![alt text](images/HDAT9500Banner.PNG)
<br>

# Chapter 4: Tree Based Methods

# Demostration: Random Forest


# 1. Introduction

In this exercise, we will introduce Random Forest and run an example.


## 1.1. Aims of the Exercise:
 1. To demonstrate how Random Forest Trees are build, following an example of Book 1.

 
It aligns with all the learning outcome of our course: 

1.	Distinguish a range of task specific machine learning techniques appropriate for Health Data Science.
2.	Design machine learning tasks for Health Data Science scenarios.
3.	Construct appropriate training and test sets for health research data.


# 2. Random Forests

Random Forests, like Gradient Boosted Decision Trees, are ensembles of decision trees. Random forests address the issue of overfitting present in decision trees. 
> *A random forest is essentially a collection of decision trees, where each tree is slightly different from the others. The idea behind random forests is that each tree might do a relatively good job of predicting, but will likely overfit on part of the data. If we build many trees, all of which work well and overfit in different ways, we can reduce the amount of overfitting by averaging their results.*
>
> Introduction to Machine Learning with Python, page 83.

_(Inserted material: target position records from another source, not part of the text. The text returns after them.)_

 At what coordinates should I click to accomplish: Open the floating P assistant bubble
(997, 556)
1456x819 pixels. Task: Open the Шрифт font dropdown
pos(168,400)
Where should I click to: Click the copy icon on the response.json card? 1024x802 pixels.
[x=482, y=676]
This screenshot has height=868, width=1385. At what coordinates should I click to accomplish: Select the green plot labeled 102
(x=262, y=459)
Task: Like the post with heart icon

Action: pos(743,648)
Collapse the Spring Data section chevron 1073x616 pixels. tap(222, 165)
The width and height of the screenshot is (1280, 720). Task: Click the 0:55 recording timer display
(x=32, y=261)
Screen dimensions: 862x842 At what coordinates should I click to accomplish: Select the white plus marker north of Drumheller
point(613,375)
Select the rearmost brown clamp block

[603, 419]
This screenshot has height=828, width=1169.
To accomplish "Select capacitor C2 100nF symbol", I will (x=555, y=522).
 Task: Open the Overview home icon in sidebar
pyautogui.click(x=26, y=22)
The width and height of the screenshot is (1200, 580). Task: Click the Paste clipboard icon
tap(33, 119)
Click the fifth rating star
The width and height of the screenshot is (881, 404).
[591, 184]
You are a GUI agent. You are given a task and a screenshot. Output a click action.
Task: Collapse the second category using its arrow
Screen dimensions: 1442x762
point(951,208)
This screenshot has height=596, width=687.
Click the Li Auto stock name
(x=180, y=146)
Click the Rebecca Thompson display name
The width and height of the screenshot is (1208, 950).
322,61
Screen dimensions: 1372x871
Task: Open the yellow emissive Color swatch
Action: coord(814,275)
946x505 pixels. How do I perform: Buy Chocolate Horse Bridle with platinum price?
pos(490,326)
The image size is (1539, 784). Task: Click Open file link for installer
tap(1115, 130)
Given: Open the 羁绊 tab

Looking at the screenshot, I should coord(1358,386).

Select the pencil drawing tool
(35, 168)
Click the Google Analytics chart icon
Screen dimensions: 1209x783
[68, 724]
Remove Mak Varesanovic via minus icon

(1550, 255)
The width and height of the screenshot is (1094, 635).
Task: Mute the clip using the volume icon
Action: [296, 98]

The way to ensure that the trees are slightly different is to introduce some randomness into the model. This is also where Random Forests derive their name. There are two methods of introducing randomness. For each tree, we:
* Randomly sample the data points used to train the tree. This is achieved by taking a *bootstrap sample* of the data.
* Randomly select a subset of the total feature space used to train the tree. Rather than using the whole feature space to find a test for each node, **at each node** we randomly select a subset of the features, and look for the best test involving one of these sampled features. The number of features that are selected is controlled by the max_features parameter. Please note that this selection of a subset of features is repeated separately in each node, so that each node *within a tree* can make a decision using a different subset of the features.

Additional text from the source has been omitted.